Constan Olive Leland Bardwell, Irish poet, novelist, and playwright, is born Leland Hone in India on February 25, 1922. She was part of the literary scene in London and later Dublin, where she was an editor of literary magazines Hibernia and Cyphers.
Bardwell is born to Irish parents William Hone and Mary Collise and moves to Ireland at the age of two. Her father’s family are of the Anglo-Irish Hone family. She has a difficult childhood growing up in Leixlip, County Kildare. She is educated at Alexandra College and briefly studies in Switzerland. She works in a variety of jobs in Ireland and later Scotland, where, in 1948, she meets poet Michael Bardwell. The couple has two children and later separate.
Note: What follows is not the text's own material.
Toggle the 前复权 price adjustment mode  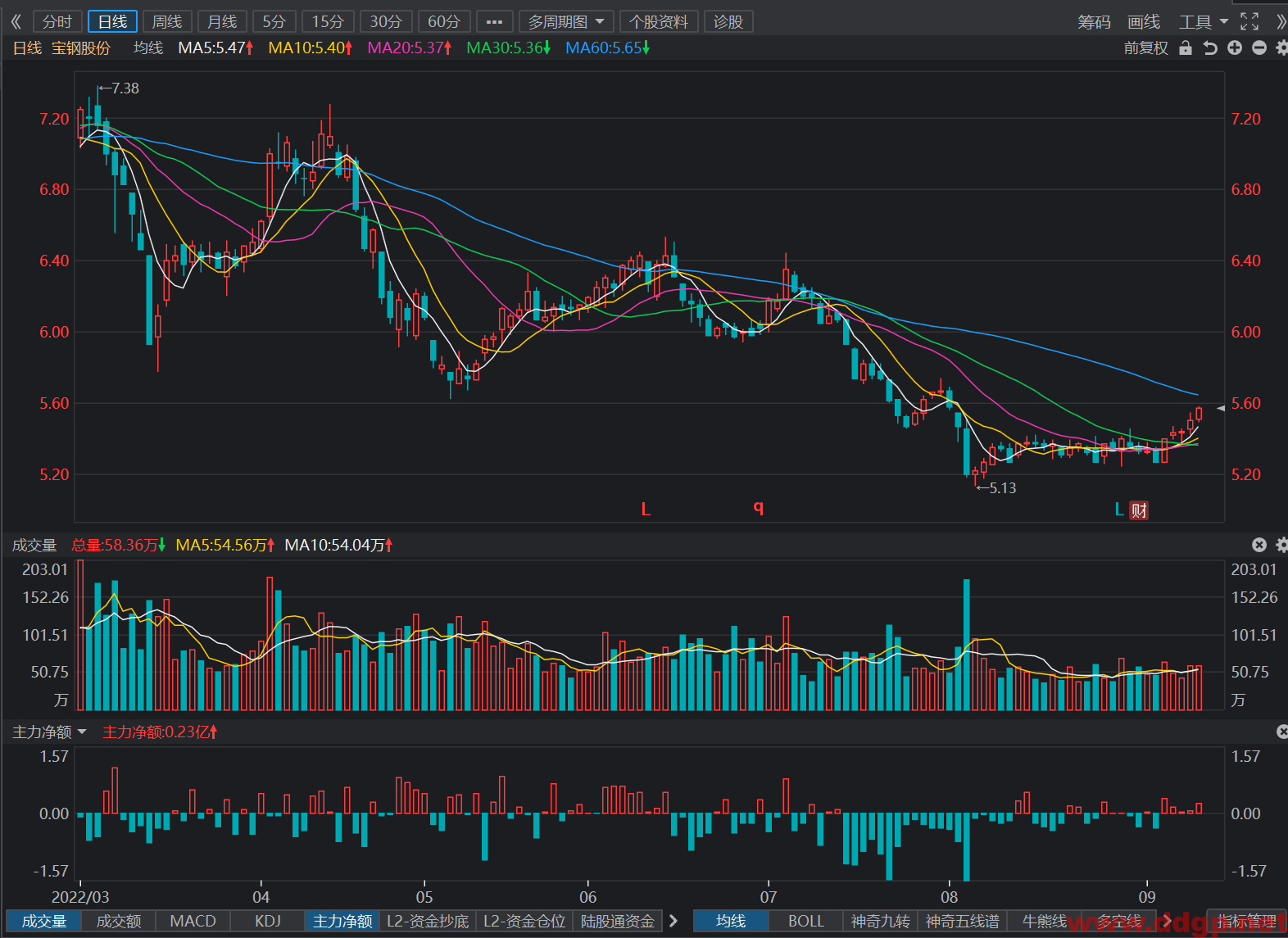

Bardwell becomes a part of the literary scene of Soho in London, where she socialises with fellow writers, including Anthony Cronin, Francis Bacon, Patrick Kavanagh and Anthony Burgess. In the 1950s, she meets Fintan McLachlan, with whom she has three children, including the composer, John McLachlan. The family moves back to Dublin, where she works as a reviewer for Hibernia magazine and as a poetry editor.
From 1970 onward, Bardwell’s work is published regularly, starting with her first volume of poetry, The Mad Cyclist, which is later followed by her first novel, Girl on a Bicycle. She writes a number of plays and short stories, such as Outpatients, and her works are produced for RTÉ and the BBC. In 1984, she writes a musical play, No Regrets, based on the life of Édith Piaf. It opens at the Gaiety Theatre starring Anne Bushnell, and later tours across Ireland.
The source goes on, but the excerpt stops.